===== DATA RECORDS

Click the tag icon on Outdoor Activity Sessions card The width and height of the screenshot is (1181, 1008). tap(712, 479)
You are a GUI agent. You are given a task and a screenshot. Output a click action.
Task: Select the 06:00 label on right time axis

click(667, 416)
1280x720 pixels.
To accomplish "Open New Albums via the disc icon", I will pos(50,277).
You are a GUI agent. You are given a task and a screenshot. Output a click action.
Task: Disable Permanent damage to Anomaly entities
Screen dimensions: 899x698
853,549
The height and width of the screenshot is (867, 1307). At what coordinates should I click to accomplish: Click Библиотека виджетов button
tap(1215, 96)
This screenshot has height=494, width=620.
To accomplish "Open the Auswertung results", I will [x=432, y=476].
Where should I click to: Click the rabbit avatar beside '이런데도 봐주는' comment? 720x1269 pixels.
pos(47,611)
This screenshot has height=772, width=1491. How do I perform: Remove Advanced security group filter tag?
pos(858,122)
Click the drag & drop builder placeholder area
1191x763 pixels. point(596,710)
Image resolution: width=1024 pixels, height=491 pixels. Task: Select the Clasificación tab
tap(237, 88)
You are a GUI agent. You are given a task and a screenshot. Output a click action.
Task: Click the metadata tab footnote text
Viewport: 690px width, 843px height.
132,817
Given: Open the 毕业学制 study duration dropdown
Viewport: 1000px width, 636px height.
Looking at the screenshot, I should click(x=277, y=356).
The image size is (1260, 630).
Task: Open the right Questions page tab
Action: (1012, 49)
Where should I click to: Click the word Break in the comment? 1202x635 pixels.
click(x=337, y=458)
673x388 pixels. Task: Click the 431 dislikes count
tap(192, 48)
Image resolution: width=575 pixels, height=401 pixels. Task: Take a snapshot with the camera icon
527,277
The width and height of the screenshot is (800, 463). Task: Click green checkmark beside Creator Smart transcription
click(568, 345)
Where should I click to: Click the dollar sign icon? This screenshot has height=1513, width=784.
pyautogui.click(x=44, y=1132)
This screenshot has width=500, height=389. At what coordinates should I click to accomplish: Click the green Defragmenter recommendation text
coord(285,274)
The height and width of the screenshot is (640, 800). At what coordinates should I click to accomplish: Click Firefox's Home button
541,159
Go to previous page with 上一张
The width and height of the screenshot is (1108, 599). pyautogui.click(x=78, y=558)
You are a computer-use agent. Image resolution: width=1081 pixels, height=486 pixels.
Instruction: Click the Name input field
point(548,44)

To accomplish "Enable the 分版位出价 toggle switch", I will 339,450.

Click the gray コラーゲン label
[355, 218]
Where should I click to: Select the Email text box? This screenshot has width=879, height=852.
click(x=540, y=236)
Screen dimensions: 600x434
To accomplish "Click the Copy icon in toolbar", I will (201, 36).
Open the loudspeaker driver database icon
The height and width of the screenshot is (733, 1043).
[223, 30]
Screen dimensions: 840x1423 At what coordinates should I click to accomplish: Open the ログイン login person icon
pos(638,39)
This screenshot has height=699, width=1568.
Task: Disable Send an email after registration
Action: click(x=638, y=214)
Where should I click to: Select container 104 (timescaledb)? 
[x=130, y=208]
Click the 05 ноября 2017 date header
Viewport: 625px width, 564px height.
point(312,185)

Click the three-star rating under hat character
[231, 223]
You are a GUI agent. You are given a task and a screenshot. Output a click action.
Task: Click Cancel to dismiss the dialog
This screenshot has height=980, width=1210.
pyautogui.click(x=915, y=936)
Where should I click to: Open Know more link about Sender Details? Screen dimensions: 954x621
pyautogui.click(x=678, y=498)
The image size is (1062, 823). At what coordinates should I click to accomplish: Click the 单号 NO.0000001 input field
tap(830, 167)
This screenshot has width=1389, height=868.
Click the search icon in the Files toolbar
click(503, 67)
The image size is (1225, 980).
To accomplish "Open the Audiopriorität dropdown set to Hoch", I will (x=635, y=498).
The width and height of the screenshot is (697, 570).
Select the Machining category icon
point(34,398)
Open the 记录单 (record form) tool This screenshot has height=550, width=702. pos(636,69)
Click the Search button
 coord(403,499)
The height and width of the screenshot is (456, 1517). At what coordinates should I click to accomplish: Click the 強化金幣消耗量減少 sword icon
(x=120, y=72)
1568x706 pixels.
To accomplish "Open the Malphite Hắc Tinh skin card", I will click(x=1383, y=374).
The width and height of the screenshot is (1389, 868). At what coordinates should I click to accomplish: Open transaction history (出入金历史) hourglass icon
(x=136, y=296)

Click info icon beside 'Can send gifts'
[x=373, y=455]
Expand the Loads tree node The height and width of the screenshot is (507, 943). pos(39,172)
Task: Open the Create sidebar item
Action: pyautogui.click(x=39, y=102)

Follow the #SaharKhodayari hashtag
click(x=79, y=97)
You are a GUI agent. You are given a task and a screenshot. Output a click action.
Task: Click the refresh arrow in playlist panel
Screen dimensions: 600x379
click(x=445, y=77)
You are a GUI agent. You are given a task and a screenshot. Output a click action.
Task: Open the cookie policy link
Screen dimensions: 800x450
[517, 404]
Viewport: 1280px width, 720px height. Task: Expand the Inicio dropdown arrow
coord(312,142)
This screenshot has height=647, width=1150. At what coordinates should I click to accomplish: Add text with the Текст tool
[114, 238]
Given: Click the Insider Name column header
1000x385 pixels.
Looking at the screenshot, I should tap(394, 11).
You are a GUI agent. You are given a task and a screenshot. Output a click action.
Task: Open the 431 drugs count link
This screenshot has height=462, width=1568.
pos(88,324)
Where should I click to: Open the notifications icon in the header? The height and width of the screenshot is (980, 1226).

==========

TASK OBJECTIVE
Search the lines above for the string "card" and copy each line that has it.

OUTPUT FOR THIS TASK
Click the tag icon on Outdoor Activity Sessions card The width and height of the screenshot is (1181, 1008). tap(712, 479)
To accomplish "Open the Malphite Hắc Tinh skin card", I will click(x=1383, y=374).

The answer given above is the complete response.